What is an Abscess?
An abscess is a pocket of infected fluid and pus collected inside the tissue or an organ.
What is an Abdominal Abscess?
An Abdominal Abscess is a pocket of infected fluid and pus collected inside the belly (abdominal cavity). It can be located inside or around the liver, pancreas, kidneys or other abdominal organs. It can be single or multiple.
What are the causes of Abdominal Abscess?
It can be due to:
- Ruptured appendix
- Infection in the Pelvis
- Infection in your gallbladder, pancreas, ovary or other abdominal organs
- Perforation in the intestine
- Ruptured Ovary
- Inflammatory bowel disease
- Parasitic infection
Risk of Abdominal Abscess is increased due to:
- Any Trauma
- Abdominal Surgery
- Weak immune system
- Sepsis (infection in the blood)
What are the symptoms of Abdominal Abscess?
Persistent pain in the belly is usually the most common symptom. It may be sharp or dull, present in one region or all over the belly. It may become worse over time. Pain can be present in your back, chest or even shoulder. It depends on the location of the abscess.
Other symptoms may include:
- Fever with or without chills
- Nausea or vomiting
- Bloated Belly
- Loss of appetite associated with weakness and weight loss
Which tests are done for Abdominal Abscess?
Your doctor will ask you to get some tests done. These may include:
- CBC – Increase in CBC count is a possible sign of infection.
- LFT’s, KFT’s and other blood metabolic panels.
- Abdominal x-ray
- Ultrasound of the abdomen and pelvis
- CT scan of the abdomen and pelvis
- MRI of the abdomen and pelvis
What treatment options are available?
Your doctor will prescribe antibiotics for 4-6 weeks with or without drainage of pus. It depends on the clinical judgement and current status of the patient. Antibiotics can be given orally or through IV cannula. It depends on the extent of the infection.
Drainage of the pus is done through a needle and a drain. Your doctor will insert a needle through the skin into the abscess under ultrasound or X-ray guidance. The sample will be taken and sent to the lab. This is done to select better antibiotic therapy. The drain is left in the abscess to drain out the pus. It may be kept in for days or weeks until the abscess gets better. The drain is left in the abscess for the drainage of the pus.
Your doctor will recommend surgery if the abscess is located deeply into the abdomen and not reachable. Other indications of surgery include rupture of appendix, intestine or any other organ. Surgery is done either by Laparotomy or Laparoscopy.
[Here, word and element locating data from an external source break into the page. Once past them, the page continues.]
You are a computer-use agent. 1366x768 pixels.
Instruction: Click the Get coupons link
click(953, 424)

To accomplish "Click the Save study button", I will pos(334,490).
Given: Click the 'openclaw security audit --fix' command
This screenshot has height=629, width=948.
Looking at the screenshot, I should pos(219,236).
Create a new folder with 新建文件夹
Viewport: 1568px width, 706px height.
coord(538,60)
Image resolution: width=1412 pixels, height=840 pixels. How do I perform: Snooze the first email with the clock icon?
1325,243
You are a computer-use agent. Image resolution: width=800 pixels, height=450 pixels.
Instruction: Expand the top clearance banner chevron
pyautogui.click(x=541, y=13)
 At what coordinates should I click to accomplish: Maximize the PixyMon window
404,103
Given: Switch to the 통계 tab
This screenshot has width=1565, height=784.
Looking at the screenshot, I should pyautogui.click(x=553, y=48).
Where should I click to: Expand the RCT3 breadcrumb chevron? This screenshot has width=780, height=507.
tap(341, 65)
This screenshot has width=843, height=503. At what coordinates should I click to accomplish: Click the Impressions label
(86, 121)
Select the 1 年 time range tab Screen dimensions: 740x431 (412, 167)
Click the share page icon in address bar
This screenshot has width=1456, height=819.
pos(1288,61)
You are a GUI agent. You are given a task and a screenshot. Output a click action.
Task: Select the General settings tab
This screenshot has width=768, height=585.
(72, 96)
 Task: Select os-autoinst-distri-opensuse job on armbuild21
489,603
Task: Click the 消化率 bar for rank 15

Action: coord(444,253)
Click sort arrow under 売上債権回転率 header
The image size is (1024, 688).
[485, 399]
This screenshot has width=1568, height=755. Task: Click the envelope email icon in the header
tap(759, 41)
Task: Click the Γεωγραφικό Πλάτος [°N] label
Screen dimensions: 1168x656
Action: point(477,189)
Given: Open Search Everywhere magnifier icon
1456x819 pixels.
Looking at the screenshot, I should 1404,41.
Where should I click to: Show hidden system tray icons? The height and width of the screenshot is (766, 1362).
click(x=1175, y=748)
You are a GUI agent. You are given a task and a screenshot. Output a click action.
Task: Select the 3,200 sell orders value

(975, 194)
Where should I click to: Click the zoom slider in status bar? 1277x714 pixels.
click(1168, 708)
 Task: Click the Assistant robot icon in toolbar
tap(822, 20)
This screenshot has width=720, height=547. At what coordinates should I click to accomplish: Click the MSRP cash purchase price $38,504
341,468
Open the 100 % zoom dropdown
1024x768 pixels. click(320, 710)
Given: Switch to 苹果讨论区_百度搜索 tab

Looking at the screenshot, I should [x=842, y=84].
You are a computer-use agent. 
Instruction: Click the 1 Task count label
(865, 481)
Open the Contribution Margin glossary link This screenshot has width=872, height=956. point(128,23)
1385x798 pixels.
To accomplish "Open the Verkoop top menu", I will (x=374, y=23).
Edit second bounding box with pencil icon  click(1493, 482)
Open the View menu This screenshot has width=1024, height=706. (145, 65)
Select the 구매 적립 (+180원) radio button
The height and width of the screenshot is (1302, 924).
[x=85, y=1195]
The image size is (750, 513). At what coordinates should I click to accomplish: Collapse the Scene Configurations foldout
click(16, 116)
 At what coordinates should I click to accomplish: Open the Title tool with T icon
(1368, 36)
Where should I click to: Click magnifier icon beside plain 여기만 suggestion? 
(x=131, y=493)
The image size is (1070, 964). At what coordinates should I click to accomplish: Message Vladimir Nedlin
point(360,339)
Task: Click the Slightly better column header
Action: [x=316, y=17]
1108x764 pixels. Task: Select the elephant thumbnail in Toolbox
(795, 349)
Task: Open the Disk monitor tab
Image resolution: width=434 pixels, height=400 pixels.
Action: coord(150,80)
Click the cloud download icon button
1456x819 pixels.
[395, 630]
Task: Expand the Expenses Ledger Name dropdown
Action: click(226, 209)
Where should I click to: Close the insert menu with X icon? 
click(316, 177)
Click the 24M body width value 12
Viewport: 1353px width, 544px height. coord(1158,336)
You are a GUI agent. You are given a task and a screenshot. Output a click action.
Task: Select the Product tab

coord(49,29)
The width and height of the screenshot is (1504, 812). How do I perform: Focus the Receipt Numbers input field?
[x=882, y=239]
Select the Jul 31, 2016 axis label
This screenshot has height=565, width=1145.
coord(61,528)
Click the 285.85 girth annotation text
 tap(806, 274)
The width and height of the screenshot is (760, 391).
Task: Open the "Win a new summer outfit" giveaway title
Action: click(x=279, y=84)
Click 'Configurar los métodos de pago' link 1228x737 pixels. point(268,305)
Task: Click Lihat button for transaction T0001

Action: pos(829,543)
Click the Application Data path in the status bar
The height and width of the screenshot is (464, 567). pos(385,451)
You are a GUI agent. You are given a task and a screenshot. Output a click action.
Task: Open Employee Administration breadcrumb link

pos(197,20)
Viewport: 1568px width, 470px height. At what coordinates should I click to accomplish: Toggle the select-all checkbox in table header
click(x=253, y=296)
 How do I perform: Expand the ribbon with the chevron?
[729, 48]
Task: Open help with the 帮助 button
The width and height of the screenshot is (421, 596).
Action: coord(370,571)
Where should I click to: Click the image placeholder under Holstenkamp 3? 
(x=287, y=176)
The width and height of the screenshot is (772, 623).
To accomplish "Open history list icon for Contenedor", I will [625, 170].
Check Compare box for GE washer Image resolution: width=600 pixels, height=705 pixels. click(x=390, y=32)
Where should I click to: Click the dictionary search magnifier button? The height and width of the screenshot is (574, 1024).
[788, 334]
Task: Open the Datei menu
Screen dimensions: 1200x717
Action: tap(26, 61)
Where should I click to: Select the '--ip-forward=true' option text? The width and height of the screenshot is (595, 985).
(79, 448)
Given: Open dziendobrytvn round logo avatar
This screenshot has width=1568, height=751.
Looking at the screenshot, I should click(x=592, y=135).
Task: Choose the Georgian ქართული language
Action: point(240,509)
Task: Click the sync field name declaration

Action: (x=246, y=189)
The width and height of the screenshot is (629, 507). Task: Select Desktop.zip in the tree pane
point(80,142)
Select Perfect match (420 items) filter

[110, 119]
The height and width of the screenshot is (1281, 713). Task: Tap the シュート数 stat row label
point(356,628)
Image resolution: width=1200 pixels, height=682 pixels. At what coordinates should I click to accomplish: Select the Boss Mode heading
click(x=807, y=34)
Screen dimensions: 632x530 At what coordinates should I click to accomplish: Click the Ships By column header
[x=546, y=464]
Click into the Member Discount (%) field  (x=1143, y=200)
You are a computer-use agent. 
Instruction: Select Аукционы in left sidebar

In Laparoscopy, a very small cut is made in the belly and a laparoscope (a tiny video camera) is used to explore the abdomen and abscess. A larger cut is made in the belly in Laparotomy. The surgeon will clean and drain the abscess and keep the drain in the abdomen until the abscess gets better.
What is the Prognosis?
It depends on your immunity level and extent of an abscess. In most cases, antibiotics and drain will take care of an abscess. But in some cases, the abscess may come back. You may also need multiple surgeries.
What are the possible complications?
Infection can spread from abscess to blood or other organs. An abscess can come back again and you may need multiple surgeries. It can lead to surgical complications (both during surgery and post-surgery) like trauma to other organs or infection at the site of surgery.